[Extracted records]
+++
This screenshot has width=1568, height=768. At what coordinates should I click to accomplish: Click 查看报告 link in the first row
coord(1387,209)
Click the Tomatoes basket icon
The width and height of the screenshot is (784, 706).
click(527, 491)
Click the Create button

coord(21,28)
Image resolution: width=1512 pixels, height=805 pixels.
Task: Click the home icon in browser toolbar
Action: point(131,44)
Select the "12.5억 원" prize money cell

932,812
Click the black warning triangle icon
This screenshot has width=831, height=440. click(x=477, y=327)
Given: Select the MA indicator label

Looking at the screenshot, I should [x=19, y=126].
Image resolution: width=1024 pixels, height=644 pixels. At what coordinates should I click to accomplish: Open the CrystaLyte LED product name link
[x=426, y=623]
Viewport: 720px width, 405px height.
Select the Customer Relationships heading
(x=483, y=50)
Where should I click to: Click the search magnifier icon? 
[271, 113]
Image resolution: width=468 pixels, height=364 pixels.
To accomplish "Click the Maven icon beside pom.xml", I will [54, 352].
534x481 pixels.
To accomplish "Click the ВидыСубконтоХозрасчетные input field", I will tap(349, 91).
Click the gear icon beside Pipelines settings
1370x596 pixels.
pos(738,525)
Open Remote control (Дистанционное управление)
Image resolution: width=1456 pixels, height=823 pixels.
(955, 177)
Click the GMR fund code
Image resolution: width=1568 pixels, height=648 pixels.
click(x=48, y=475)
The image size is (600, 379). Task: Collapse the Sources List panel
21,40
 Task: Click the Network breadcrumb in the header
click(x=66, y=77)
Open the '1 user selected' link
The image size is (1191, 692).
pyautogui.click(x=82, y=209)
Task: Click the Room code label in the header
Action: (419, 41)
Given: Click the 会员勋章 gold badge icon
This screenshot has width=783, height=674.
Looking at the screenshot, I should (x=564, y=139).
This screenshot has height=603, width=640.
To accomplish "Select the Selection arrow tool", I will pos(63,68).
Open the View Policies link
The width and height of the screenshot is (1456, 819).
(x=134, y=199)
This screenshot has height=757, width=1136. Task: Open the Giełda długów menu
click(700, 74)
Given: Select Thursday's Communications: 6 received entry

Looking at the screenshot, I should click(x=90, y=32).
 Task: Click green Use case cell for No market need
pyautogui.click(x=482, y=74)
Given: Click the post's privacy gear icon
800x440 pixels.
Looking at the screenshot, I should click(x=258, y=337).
+++
EXERCISE
Please copy out the lines of the items from the line with "Task: Click the Network" to the line with "Looking at the screenshot, I should (x=564, y=139).", both included, without any change.

OUTPUT FOR THIS EXERCISE
 Task: Click the Network breadcrumb in the header
click(x=66, y=77)
Open the '1 user selected' link
The image size is (1191, 692).
pyautogui.click(x=82, y=209)
Task: Click the Room code label in the header
Action: (419, 41)
Given: Click the 会员勋章 gold badge icon
This screenshot has width=783, height=674.
Looking at the screenshot, I should (x=564, y=139).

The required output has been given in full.